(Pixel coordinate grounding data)
:::::

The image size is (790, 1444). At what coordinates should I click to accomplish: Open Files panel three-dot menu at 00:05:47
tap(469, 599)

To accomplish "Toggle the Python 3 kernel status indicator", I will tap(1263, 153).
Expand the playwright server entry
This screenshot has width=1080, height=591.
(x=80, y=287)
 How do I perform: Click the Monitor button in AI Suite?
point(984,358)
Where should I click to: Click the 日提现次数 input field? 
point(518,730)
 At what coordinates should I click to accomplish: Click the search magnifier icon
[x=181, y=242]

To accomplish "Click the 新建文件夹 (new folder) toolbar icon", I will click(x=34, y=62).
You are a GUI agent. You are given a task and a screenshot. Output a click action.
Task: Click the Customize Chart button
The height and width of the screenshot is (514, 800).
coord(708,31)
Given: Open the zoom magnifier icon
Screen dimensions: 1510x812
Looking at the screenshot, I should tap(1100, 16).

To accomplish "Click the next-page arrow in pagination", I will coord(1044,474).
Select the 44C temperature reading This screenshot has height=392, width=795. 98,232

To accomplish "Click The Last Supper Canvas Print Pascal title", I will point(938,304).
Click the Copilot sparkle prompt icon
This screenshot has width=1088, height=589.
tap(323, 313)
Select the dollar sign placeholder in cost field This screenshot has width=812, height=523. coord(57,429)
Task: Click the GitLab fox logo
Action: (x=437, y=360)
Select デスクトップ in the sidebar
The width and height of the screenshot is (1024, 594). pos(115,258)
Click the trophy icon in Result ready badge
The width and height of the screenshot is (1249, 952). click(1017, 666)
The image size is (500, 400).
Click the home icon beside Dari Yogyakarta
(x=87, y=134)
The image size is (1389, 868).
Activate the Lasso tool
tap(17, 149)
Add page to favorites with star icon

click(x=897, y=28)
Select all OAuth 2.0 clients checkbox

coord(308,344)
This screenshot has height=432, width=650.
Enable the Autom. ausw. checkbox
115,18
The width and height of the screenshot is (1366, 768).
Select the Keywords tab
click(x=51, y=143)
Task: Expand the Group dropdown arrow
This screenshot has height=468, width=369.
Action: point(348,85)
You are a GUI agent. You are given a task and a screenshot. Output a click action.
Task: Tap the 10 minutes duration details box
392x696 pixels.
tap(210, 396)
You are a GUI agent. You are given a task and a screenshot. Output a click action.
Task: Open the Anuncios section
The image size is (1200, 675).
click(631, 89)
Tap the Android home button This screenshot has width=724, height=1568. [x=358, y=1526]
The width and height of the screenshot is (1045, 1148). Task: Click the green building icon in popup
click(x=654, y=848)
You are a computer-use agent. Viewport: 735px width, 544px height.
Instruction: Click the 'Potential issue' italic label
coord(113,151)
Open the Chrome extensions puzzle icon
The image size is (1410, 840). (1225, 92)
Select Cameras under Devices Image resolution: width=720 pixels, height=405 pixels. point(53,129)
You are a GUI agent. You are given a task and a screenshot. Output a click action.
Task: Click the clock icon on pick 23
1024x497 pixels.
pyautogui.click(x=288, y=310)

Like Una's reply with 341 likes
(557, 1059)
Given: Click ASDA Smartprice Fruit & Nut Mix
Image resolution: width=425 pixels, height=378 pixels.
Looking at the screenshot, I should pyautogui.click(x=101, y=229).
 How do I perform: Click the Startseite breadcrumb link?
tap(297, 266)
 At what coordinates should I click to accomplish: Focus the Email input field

:::::

**WORK ITEM**
Copy the records above exactly, beginning at the line that contains "The image size is (1389, 868)." and stopping after the line that contains "Tap the Android".

**REPLY**
The image size is (1389, 868).
Activate the Lasso tool
tap(17, 149)
Add page to favorites with star icon

click(x=897, y=28)
Select all OAuth 2.0 clients checkbox

coord(308,344)
This screenshot has height=432, width=650.
Enable the Autom. ausw. checkbox
115,18
The width and height of the screenshot is (1366, 768).
Select the Keywords tab
click(x=51, y=143)
Task: Expand the Group dropdown arrow
This screenshot has height=468, width=369.
Action: point(348,85)
You are a GUI agent. You are given a task and a screenshot. Output a click action.
Task: Tap the 10 minutes duration details box
392x696 pixels.
tap(210, 396)
You are a GUI agent. You are given a task and a screenshot. Output a click action.
Task: Open the Anuncios section
The image size is (1200, 675).
click(631, 89)
Tap the Android home button This screenshot has width=724, height=1568. [x=358, y=1526]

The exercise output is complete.